Why a will is not enough protection
Californians who opt for a will and only a will are limiting their estate planning options and taking risks with precious assets.
Many people in California draw up a will because they want their property and other assets to go to specific people or groups when they die. However, a will does not provide enough protection in some circumstances, and more thorough estate planning may be necessary.
A will can be risky
With a will, the deceased cannot control what their heir does with a piece of property. For example, suppose Joe’s wish is for his children from his first marriage to eventually inherit the house that has been in his family for close to a hundred years. Joe is on a second marriage, though, and he has no wish to displace his wife. So, he leaves the house to his wife in the will and tells her that she should leave it to his children.
Will she? Possibly. Or she could remarry and want to leave the house to her new spouse. Or perhaps one of her own children is in dire need of a house and moves in. The wife may eventually decide to include her own children as heirs of the house as well. Alternatively, the wife might encounter severe health problems and have to sell the house to pay for her medical care. And even if the wife draws up a will leaving the house to her deceased husband’s children, her own children might contest it when she dies.
In a nutshell, a lot could happen even with the best intentions on the part of the deceased and the person receiving the assets.
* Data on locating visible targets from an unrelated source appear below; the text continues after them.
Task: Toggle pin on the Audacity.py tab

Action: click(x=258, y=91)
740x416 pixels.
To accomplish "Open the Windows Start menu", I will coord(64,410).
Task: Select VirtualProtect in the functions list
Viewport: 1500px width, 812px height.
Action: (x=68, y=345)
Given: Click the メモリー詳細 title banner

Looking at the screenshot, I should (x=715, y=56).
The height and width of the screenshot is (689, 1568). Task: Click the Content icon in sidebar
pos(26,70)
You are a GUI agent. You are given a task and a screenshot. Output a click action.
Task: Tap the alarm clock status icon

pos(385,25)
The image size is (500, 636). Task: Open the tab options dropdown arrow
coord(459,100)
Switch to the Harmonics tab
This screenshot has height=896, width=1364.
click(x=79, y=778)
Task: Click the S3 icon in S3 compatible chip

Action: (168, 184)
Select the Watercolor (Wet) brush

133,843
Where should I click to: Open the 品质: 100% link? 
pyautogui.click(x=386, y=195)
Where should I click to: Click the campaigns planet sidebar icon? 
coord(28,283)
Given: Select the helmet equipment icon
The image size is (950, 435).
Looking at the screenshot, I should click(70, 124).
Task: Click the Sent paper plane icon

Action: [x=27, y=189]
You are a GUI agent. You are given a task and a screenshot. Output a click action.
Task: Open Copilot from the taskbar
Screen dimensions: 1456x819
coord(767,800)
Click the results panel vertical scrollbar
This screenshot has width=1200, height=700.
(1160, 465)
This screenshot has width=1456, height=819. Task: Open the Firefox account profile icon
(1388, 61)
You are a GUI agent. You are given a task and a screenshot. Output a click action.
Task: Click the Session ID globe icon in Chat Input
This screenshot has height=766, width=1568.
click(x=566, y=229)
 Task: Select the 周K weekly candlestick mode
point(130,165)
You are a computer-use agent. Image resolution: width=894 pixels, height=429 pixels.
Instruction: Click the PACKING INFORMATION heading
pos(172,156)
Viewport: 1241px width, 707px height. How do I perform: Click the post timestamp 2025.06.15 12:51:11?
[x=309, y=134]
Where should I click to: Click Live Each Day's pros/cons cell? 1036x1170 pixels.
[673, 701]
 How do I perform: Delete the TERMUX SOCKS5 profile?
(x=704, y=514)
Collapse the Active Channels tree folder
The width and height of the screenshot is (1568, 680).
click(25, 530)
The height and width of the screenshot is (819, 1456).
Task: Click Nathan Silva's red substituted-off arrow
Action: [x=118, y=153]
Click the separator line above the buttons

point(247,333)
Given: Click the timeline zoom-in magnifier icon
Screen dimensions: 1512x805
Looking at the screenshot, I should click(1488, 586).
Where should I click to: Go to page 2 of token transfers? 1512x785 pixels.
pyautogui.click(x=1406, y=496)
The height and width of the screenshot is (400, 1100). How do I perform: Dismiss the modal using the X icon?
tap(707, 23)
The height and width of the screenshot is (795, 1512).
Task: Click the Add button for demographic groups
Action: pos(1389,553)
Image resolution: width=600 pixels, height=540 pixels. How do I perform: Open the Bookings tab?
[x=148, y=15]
Something such as a living trust can ensure that Joe’s wife gets to live in the house, and upon her death, that his children receive the house.
Furthermore, a living trust is designed to avoid fights among heirs about what to do with property and assets. Say Joe has three children who cannot agree on what to do with the house they inherited. If he left it through a will, the house would likely have to be sold eventually, and it is possible none of the children would end up with it. With a living trust, Joe can designate someone to decide on a child to get the house, with the other children getting assets of equal value.
A will can be costly
People tend to want to maximize the inheritances they leave. Many times, though, wills go through probate, and that can be a costly and time-intensive process. It can result in less money and assets available for heirs. Other approaches to estate planning such as business succession planning and valuation can minimize much of the pain.
Unfortunately, too many people die in California with wills that are problematic. Everyone deserves the chance at estate planning that best meets their needs, and an attorney can help.